As an example of how "odds" or "free odds" function, consider the basics of the Pass Line first. Two six-sided dice are rolled, and the total is summed. A result of 2, 3, or 12 means you immediately lose your Pass Line bet. A result of 7 or 11 means you win, and you are paid at even money, so for a $10 bet, for example, you will be returned your $10 bet + $10 winnings. Any other result is called a "point". The way the "point" works is that the dice are continued to be rolled in succession until either the "point" is rolled or a 7. If the "point" occurs, you win and are paid at even money. If a 7 occurs before the "point", then the House wins, and the bet is lost.

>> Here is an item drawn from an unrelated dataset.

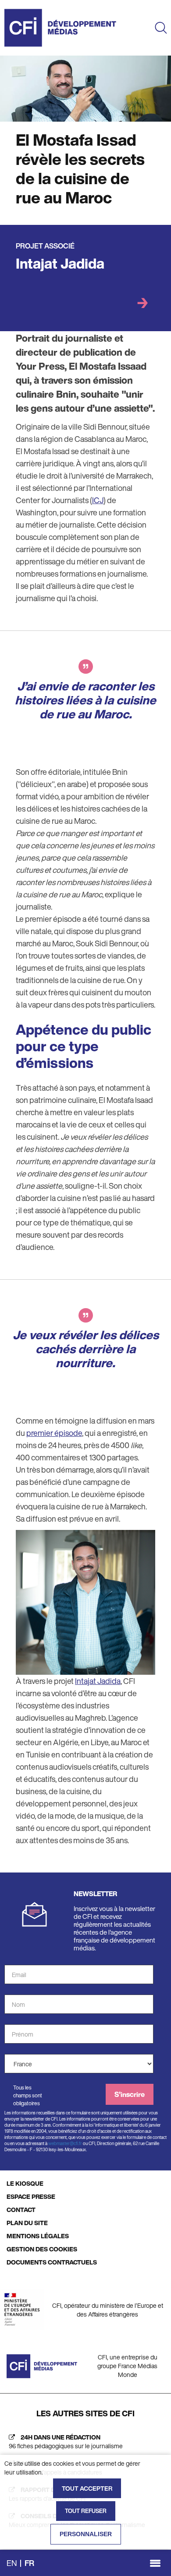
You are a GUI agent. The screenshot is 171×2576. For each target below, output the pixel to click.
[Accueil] (60, 28)
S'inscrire (129, 2094)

Enter "odds"/"free odds". As mentioned, this bet can only be made when the Pass Line bet is made first. Also, crucially, it is only possible when a "point" is established. Let's say, for example, the "point" is 4, and the House allows 10x odds on a $10 pass line bet. You can then make a (side/additional) $100 "odds" bet over and above the original $10 Pass Line. If, after additional rolls, 4 occurs before a 7, then you win both the original Pass Line bet as well as the "odds" bet. Because 7 is twice as likely to occur as 4, you are paid at 2 to 1 on a winning "odds" bet, proportional to the true probability. (If 7 occurs first, you lose both the Pass Line bet and the "Odds" bet.) In my example, assuming 4 is rolled before a 7, the $100 (10x) "odds" bet would result in $200 winnings, and that is in addition to the even-money win of $10 on the original $10 Pass Line. The total winnings would be $210 on $110 at risk.